Selain berwujud tunai dan berdasarkan hole yang dijalani, caddy fee juga dialokasikan ke dalam tabungan, dengan nominal sebesar Rp15 ribu. Tabungan yang dimaksud yakni THT (Tunjangan Hari Tua), kesejahteraan, dan harian. Masing-masing jenis tabungan diisi Rp5 ribu.

Iklan

"Sementara pintu pendapatan kedua caddy adalah money tip yang diberikan golfer saat di lapangan. Jumlahnya, tentu saja, tergantung para pemain. Ada yang bisa kasih besar, ada yang kecil," kata David.

Kendati demikian, David menegaskan pihaknya tetap berusaha memastikan para caddy diperlakukan layak. Artinya, tenaga para caddy tidak serta merta diperah begitu saja. Bila tengah kelelahan dan berhalangan hadir, David akan memberi izin. Ditambah, di JGC terdapat fasilitas kesehatan khusus buat caddy yang sakit ketika bekerja.

Kondisi ini, setidaknya, menjawab mengapa lebih dari setengah caddy yang ada di JGC sudah berumur tua. David mengaku tidak banyak anak-anak muda yang mau menjadi caddy. Kalau pun ada, mereka dipastikan tidak bertahan lama karena penghasilan yang diperoleh dianggap tak cukup mengisi dompet.

Salah satu caddy senior itu ialah Yusuf, yang bekerja di JGC sejak 1963. Kepada VICE, dia bercerita bahwa alasannya menjadi caddy lantaran senang dengan golf. "Bapak saya dulu yang mengenalkan, karena tinggal di dekat sini. Dari situ, saya seneng. Lihat orang main golf itu menenangkan," terangnya, seraya tangannya memegang rokok kretek.

Yusuf menegaskan sekalipun uang yang ia peroleh tak seberapa, tapi itu tak jadi persoalan. Uang bisa dicari, katanya. Bagi Yusuf, ada yang lebih penting dari uang: kesenangan melihat orang bermain golf dan relasi personal dengan para pemain.

"Saya bisa kenal banyak orang, kenal banyak karakter, dan ngobrol apa saja. Jadi caddy itu enggak sebatas di golf aja: saya dan pemain bisa jadi teman. Sering ketika saya lagi susah, saya dibantu oleh mereka," ucap Yusuf.

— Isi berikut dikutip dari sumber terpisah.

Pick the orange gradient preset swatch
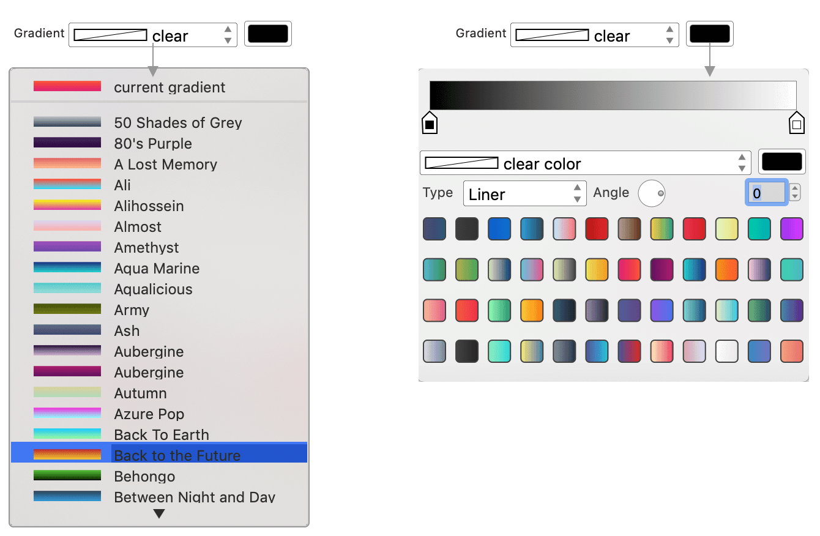 727,269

Kebahagiaan semacam itulah yang kemudian membikin Yusuf━dan caddy lain seusianya━bekerja dengan totalitas sekaligus loyalitas seperti tanpa batas. Pagi-pagi, saat matahari masih malu-malu untuk memperlihatkan dirinya, mereka sudah berada di lapangan, dengan baju seragam, mempersiapkan segala peralatan yang dibutuhkan para pemain.

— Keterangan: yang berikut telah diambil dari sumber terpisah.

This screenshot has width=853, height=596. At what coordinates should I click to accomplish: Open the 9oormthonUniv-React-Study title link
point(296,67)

Orang-orang di balik layar megah JGC inilah yang memiliki peran tak sedikit bagi keberlanjutan klub. Mereka berdiri di garda paling depan urusan pelayanan, memastikan bahwa setiap anggota memperoleh kenyamanan sebaik mungkin.

Golf tak cuma soal saling lobi para elit, tempat menjaring kekuasaan, dan skandal yang mencoreng muka. Golf juga tentang cerita manusia-manusia “kecil” di dalamnya, yang bertahan melintas zaman atas nama kebahagiaan.